Mr Michos’ submissions

  1. Mr Michos says that the Tribunal made findings of fact not open to it on the evidence, or where there was no evidence on which an inference could be drawn.  In particular, he says that reliance on ‘the supposed urgency’ that he required his health information on 4 November 2016 ‘was in the absence of any evidence and was only relied upon assumptions’.  He says there was no evidence for the Tribunal to make its finding that his conduct in obtaining another way to obtain a medical report that day was consistent with him wanting to obtain it and not have a medical assessment or discussion about its contents.[93]  Mr Michos says this is speculative. 

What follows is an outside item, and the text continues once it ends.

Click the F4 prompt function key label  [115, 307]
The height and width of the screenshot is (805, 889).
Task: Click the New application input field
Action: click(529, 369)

    [93]Mr Michos referred to ibid [52].

  1. Mr Michos also challenges the Tribunal’s finding ‘that the alleged appointment for 15 November 2016 was created and cancelled on 4 November 2016’.[94]  I refer to his submissions above that there was no evidence for the creation of the appointment and Eastbrooke’s own evidence showed the 15 November 2016 appointment was cancelled on that day.  He also says it could not be established if the appointment was cancelled or if there was a non‑attendance. 

    [94]Ibid [49].

  1. Mr Michos also challenges the Tribunal’s findings that there were no instructions for the doctor to discuss the report with Mr Michos nor could Eastbrooke provide evidence of such.  He says the hearing established that no such instructions existed.  Mr Michos says that consequently the Tribunal stated it would disregard the instructions.  However, the Tribunal referred to the instructions in its reasons.[95]

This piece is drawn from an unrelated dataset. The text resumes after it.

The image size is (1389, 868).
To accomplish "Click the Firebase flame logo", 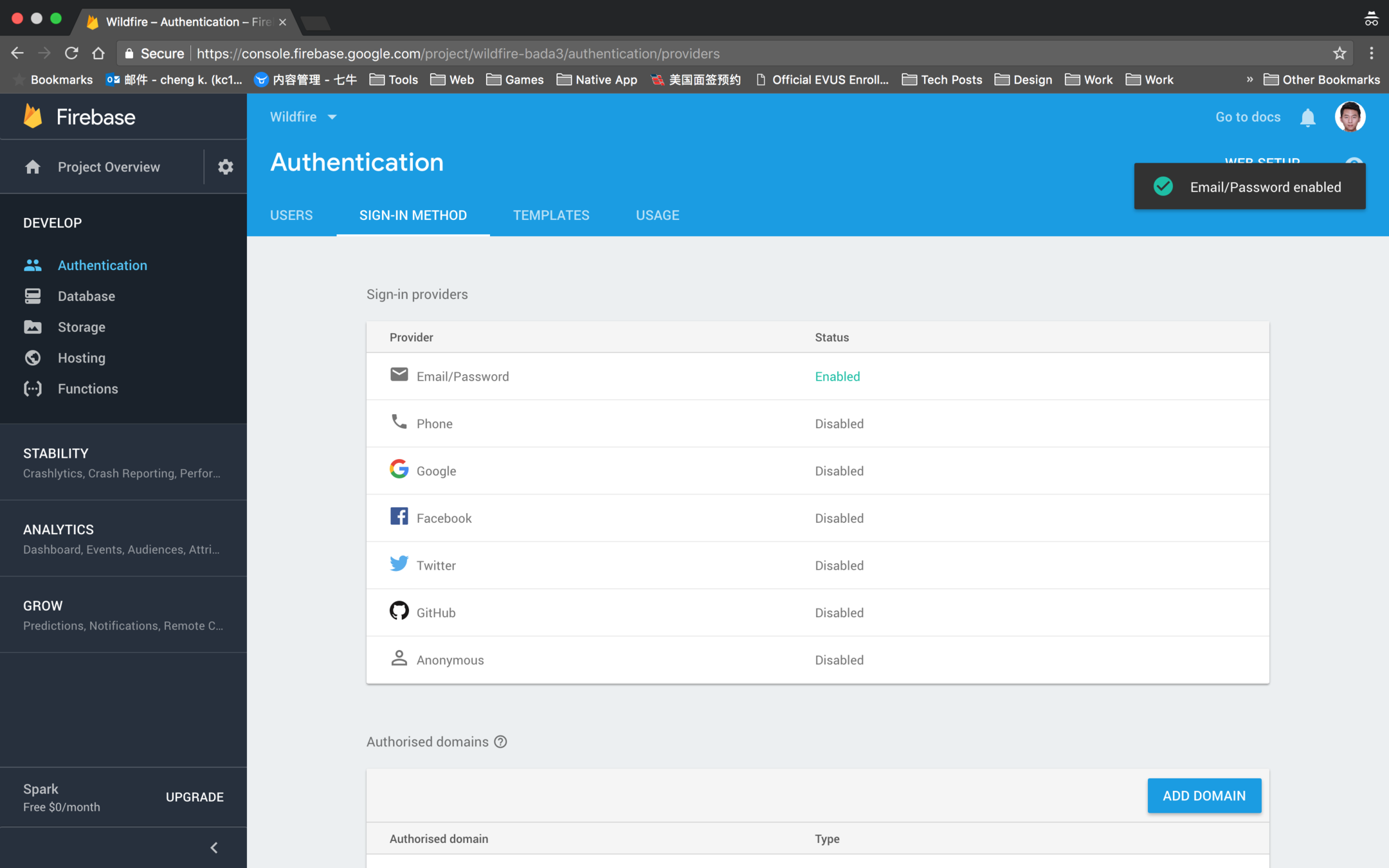I will click(x=33, y=116).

    [95]Mr Michos refers to: ibid [10], [47], [48].

Eastbrooke’s submissions

  1. Eastbrooke says that there is evidence of urgency.[96] 

    [96]Transcript 46–7. 

  1. The Tribunal says ‘which is consistent with booking system records’.[97]  Eastbrooke suggests this could simply be a mistake or otherwise the Tribunal took the evidence and decided it was consistent.  Regardless, it would not have affected the outcome because Ms Duggan’s evidence was preferred.  Further, and crucially, it was not the primary finding regarding the HRA, but rather an alternative finding.  It is consistent with oral evidence that the Tribunal preferred. 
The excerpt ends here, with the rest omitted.